AI researchers and labs have advanced by leaps and bounds in evaluating AI models for every thing from safety and compliance to sycophancy and alignment. But it surely appears corporations and developers are faced with a brand new, specific need: ensuring that their AI system behaves as intended for his or her specific services or products.
In a bid to make that testing process simpler, Microsoft on Tuesday took the wraps off ASSERT, short for Adaptive Spec-driven Scoring for Evaluation and Regression Testing.
The open-source framework, Microsoft says, makes evaluating application-specific AI behavior easy by utilizing AI to show high-level, natural-language descriptions of goals, policies, or intended behaviors into thorough, scored tests that might be investigated.
ASSERT takes plain-language descriptions of an AI model’s expected behavior and policies, turns them right into a structured set of acceptable and unacceptable behaviors, generates problem scenarios and test cases, runs them against the goal system, and scores the outcomes. It might probably also record the paths the AI system takes, including intermediate actions and gear calls, so developers can inspect where failures occur.
Devs can provide system context, tools, and constraints, too, in the event that they wish to further customize what the evaluations cover.
For instance, a developer could specify that a document research AI agent shouldn’t send emails to people outside the corporate, limit confidential information to C-level executives, and supply concise summaries with prior context in mind. ASSERT will use those rules to generate test cases that check whether the system follows those rules on an ongoing basis.
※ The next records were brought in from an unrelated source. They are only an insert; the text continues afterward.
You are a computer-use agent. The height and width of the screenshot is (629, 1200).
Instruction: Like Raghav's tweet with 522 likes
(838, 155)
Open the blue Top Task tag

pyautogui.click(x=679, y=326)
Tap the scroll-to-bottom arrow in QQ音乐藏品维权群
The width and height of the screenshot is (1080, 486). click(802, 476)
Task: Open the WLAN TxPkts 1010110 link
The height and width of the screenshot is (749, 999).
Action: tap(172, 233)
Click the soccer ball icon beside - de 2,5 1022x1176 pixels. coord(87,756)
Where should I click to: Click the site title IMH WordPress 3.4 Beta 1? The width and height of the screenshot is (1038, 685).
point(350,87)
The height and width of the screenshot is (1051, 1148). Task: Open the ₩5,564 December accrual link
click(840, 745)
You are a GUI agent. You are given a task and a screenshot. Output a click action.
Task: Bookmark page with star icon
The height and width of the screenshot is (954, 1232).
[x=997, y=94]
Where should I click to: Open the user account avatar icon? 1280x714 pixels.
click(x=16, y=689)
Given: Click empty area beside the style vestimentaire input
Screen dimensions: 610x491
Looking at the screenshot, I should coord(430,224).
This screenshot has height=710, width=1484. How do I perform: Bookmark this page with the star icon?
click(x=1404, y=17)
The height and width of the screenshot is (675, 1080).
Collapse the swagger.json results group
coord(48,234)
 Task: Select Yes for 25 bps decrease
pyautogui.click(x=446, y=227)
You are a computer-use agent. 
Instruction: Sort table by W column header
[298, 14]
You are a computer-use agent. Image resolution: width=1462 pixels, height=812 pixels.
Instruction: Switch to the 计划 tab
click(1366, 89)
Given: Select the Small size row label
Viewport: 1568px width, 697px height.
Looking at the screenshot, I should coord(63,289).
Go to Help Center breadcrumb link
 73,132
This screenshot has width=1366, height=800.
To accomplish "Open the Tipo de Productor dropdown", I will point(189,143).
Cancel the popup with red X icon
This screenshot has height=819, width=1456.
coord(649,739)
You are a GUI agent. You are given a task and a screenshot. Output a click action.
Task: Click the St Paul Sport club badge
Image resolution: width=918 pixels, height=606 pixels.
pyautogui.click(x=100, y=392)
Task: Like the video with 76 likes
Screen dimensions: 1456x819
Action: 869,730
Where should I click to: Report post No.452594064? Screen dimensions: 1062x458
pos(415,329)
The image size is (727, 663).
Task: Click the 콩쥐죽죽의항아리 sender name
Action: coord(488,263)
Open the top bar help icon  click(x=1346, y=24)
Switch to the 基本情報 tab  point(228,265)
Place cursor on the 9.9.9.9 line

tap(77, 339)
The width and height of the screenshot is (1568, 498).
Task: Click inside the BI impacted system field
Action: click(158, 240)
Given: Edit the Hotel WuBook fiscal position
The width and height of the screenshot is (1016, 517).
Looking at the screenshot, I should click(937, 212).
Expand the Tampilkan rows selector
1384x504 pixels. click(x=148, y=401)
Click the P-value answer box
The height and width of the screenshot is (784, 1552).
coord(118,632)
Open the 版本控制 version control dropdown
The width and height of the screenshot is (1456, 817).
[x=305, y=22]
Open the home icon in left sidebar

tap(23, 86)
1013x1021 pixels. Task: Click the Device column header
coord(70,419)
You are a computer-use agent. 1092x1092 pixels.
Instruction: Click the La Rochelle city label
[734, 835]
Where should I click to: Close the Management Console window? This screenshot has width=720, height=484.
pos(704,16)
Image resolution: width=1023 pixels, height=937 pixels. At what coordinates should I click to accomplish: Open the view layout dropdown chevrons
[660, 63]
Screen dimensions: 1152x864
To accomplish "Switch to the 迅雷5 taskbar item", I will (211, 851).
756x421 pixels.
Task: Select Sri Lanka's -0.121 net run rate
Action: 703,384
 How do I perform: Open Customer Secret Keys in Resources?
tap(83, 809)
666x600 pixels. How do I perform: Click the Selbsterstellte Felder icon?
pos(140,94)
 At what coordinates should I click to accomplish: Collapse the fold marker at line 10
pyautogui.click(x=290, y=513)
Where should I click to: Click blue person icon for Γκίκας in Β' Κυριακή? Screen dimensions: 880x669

The framework, in keeping with Microsoft, fills a spot that broader, more general evaluations cannot when AI models are intended to behave in a fashion that is formed by an application or product’s context, policies, and tools.
“One in all the things we’ve learned is that evaluations are absolutely critical to creating good decisions,” said Sarah Bird, chief product officer of Responsible AI at Microsoft. “Because should you don’t understand the behavior of the AI system, it’s really hard to know if it’s meeting your organization’s bar […] What we found is that should you really need to have a trustworthy system, you need to evaluate many more dimensions which might be application-specific.”
Bird said ASSERT might be used to guage systems after they’re being built, after deployment, and even for continuous monitoring.
The discharge comes amidst a gradual but broader shift within the AI industry. As models grow more capable, researchers are specializing in repeatable testing and regression checks, with Stanford’s HELM, MLCommons’ AILuminate, and evaluation groups like METR rolling out benchmarks to measure how models behave under different conditions.
While you purchase through links in our articles, we may earn a small commission. This doesn’t affect our editorial independence.